There’s good reason it made it into NR, the algorithm’s dang quick. I can only beat it by writing custom sparse matrix code tuned to spline interpolation (deboor_sparse uses Stan’s internal sparse matrix routines instead, hence the relative sluggishness). Alas, these splines don’t perform nearly as well when in transformed parameters, which explains the code for Mitchell-Netravli B-splines.

interpolate() is only ever used in excess_deaths.stan, alas, the Python equivalent gets far more of a workout.

As for why heaps are there, I originally didn’t think log_sum_exp() was vectorized, and I was paranoid that summing together log likelihoods would quickly lead to lost precision. I’ll spare you the full rollercoaster, but I eventually worked out that heaps + non-vectorized log_sum_exp() is indeed more precise than vectorized log_sum_exp()… but only ~50% of the time (and log_sum_exp() was more precise maybe a quarter of the time?!), and only for the last digit or two, plus my routine was 100x slower. Whoops! Why not use the internal sort? My algorithm was only adding one new value to an otherwise sorted list, and it only ever needed the smallest value, so on paper heaps would be more performant.

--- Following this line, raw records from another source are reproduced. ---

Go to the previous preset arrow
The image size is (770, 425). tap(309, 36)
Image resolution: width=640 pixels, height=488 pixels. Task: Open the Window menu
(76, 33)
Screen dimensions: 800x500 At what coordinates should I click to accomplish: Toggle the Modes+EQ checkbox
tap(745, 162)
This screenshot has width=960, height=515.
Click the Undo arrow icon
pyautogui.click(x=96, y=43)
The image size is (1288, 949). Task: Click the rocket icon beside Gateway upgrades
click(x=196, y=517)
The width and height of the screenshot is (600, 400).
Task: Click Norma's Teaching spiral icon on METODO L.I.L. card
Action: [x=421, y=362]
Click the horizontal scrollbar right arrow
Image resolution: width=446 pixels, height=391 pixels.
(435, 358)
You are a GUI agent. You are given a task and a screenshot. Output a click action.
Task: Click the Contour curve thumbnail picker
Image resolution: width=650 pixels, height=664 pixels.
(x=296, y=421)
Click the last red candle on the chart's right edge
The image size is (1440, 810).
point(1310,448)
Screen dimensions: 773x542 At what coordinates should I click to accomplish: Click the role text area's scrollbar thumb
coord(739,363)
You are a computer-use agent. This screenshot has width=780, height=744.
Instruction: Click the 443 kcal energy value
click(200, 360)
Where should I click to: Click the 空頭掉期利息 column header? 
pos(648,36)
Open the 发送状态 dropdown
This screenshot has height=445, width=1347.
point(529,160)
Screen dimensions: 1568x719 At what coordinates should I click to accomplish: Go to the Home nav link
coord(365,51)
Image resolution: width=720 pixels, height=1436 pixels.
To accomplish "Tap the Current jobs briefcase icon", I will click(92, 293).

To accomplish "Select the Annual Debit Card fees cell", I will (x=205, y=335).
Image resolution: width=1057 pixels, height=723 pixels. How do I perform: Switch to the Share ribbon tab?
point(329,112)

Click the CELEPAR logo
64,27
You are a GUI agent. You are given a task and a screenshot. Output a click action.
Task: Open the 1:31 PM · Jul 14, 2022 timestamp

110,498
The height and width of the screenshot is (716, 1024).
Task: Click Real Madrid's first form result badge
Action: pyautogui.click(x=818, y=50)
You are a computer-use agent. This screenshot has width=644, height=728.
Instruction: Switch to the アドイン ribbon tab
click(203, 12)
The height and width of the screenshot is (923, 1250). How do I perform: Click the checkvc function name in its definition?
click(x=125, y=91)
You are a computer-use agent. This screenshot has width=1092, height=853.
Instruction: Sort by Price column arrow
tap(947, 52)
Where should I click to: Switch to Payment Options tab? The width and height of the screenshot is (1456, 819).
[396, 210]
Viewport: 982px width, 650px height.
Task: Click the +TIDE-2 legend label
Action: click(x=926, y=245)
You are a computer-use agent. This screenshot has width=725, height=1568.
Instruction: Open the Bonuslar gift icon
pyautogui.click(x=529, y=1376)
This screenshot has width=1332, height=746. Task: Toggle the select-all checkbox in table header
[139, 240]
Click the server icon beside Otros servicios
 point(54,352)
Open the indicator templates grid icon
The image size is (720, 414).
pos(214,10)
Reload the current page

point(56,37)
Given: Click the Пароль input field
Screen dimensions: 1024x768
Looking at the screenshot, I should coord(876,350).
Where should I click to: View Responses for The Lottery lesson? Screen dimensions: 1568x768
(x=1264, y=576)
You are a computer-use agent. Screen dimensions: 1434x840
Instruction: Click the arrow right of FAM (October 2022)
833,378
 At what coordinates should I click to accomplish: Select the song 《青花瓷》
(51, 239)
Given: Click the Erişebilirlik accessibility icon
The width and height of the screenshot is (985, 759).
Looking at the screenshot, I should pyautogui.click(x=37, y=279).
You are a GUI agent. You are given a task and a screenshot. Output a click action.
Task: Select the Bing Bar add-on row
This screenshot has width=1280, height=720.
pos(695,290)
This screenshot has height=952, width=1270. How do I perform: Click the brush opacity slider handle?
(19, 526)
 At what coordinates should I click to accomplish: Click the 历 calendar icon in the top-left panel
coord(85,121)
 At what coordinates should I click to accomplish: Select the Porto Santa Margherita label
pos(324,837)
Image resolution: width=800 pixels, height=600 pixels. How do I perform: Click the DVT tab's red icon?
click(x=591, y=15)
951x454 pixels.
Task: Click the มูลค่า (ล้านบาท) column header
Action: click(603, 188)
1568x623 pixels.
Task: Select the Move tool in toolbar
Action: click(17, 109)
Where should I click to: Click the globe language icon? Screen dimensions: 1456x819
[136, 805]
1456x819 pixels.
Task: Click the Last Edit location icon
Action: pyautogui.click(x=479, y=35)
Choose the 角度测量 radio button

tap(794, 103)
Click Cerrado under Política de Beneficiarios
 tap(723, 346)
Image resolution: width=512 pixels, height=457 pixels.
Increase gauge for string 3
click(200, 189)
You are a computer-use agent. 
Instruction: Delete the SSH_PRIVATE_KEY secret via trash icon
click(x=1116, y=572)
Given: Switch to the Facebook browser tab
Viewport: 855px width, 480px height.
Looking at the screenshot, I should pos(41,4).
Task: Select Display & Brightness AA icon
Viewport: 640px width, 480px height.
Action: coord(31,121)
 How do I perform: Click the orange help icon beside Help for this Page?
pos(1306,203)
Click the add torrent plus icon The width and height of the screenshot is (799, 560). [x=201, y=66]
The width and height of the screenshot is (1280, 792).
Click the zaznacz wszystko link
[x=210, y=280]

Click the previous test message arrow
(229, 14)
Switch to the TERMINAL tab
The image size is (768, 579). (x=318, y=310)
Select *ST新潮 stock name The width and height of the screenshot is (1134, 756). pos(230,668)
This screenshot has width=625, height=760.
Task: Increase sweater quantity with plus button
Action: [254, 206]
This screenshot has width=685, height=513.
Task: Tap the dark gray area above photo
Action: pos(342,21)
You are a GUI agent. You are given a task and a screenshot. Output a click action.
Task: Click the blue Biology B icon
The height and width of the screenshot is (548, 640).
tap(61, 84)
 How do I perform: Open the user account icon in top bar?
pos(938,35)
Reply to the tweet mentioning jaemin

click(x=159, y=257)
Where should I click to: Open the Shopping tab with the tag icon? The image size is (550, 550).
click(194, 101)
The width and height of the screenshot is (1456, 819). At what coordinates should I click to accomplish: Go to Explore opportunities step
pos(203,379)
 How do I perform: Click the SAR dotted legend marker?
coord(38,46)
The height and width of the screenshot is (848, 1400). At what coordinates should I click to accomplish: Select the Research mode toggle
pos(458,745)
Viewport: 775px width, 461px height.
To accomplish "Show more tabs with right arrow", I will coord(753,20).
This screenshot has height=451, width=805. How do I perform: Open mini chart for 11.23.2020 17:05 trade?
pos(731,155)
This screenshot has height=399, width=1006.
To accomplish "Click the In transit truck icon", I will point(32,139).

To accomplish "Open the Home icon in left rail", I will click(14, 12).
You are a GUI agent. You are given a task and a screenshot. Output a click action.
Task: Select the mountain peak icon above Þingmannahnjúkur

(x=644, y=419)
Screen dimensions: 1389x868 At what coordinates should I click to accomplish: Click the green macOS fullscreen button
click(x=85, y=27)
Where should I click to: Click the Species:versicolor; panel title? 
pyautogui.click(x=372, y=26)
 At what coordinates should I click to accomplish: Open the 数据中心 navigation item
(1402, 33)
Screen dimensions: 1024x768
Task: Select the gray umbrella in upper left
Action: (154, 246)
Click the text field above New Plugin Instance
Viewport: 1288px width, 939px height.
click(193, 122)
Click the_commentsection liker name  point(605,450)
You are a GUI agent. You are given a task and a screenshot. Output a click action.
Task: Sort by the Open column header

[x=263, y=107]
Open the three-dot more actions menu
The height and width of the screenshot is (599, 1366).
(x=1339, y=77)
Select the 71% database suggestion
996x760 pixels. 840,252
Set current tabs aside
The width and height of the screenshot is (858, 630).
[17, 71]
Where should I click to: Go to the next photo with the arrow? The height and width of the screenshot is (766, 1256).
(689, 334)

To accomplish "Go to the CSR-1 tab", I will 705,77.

The implementation of Kahan-Babuška in there was a fallback in case my heap-based solution turned out to be annoyingly more precise than vectorized log_sum_exp(). Since it wasn’t, I never wound up using that code.

The reservoir sampling code came from fitting functions to a posterior. Without some form of sub-sampling, the model section would have been crushed with roughly 2,960,000 evaluations. But I also didn’t want to include the same sample twice, and for the time axis I also wanted a stratified sub-sample. The former I wrote for fun (there’s more efficient routines out there, but you can get away with a lot in transformed data), the latter because I couldn’t find an existing algorithm.

Those other bits of code probably won’t get nearly as much use as the spline routines, but the code was always going to be released under an open-source license. It made more sense to keep it in place, even if I wound up doing something else, just in case someone else could make use of it.

That’s the one! A shame it doesn’t seem very active, but no matter. I’ll fire off a PR in the next day or two.